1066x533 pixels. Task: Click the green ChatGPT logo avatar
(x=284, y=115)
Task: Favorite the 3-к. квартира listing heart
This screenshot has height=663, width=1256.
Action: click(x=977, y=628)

**Goal of the exercise**
Revise the rows above so that "avatar" is replaced by "icon", leaving every other part unchanged.

**Output for this exercise**
1066x533 pixels. Task: Click the green ChatGPT logo icon
(x=284, y=115)
Task: Favorite the 3-к. квартира listing heart
This screenshot has height=663, width=1256.
Action: click(x=977, y=628)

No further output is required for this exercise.